Please read the records below and return each line holding the string "Engaged".

**Provided information:**

______

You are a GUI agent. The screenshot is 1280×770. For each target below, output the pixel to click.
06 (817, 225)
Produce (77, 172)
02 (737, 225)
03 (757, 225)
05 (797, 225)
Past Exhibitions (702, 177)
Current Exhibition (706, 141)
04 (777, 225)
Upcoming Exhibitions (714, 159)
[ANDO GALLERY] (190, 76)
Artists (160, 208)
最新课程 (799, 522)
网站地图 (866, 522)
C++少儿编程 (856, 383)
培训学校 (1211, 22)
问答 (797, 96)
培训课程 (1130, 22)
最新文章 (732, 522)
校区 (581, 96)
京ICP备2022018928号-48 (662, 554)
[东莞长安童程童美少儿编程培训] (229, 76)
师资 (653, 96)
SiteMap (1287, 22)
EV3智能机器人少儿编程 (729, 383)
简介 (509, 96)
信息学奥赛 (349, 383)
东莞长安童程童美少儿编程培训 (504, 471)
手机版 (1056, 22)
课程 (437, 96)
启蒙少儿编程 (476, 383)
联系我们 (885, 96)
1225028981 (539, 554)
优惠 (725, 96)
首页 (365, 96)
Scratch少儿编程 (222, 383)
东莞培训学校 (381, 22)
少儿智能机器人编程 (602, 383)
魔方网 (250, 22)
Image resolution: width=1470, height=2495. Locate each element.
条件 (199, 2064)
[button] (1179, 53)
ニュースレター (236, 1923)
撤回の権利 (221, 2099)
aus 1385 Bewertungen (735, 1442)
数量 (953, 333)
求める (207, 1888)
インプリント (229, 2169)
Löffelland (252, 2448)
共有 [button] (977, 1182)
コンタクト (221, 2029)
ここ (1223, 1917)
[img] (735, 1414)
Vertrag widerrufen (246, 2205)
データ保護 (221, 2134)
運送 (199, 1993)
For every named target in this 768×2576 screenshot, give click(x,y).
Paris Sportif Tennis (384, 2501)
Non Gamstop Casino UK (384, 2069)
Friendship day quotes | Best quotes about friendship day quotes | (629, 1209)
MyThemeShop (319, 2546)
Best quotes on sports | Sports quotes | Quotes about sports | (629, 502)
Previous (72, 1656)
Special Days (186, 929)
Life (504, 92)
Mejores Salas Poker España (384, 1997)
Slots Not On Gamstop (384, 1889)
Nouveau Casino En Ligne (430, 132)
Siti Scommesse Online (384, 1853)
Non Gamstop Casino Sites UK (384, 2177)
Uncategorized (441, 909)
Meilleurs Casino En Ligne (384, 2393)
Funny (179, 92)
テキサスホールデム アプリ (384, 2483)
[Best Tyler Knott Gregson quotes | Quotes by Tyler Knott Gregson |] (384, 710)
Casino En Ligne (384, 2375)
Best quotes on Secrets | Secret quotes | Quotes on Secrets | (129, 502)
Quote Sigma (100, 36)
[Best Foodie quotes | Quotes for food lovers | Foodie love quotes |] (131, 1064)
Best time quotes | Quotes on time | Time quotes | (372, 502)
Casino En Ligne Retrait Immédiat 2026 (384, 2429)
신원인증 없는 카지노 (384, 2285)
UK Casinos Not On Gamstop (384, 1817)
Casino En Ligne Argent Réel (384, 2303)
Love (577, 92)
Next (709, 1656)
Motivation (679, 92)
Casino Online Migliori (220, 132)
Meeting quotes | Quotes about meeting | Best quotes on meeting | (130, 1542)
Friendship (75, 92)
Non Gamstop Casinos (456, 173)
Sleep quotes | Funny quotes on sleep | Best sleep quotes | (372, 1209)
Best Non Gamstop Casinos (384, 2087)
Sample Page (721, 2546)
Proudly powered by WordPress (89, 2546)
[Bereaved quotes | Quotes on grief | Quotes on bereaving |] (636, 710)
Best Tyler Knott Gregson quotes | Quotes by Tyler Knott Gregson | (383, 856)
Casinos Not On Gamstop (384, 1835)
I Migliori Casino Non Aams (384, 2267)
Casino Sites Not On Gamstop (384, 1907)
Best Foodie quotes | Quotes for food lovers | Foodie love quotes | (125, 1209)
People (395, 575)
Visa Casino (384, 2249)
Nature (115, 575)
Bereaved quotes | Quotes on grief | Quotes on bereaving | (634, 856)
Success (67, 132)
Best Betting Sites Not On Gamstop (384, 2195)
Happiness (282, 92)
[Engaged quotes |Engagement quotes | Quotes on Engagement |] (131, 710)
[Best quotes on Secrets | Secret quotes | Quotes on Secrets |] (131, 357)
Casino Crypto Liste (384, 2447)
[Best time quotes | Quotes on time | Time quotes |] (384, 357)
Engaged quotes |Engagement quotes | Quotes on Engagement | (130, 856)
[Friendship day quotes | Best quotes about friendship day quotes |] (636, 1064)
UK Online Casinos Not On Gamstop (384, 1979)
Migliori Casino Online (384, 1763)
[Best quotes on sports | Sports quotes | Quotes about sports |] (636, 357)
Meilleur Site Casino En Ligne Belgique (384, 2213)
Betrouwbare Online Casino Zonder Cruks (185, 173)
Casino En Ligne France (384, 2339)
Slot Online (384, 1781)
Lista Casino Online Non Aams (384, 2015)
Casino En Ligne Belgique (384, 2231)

______

**Problem solution:**
[Engaged quotes |Engagement quotes | Quotes on Engagement |] (131, 710)
Engaged quotes |Engagement quotes | Quotes on Engagement | (130, 856)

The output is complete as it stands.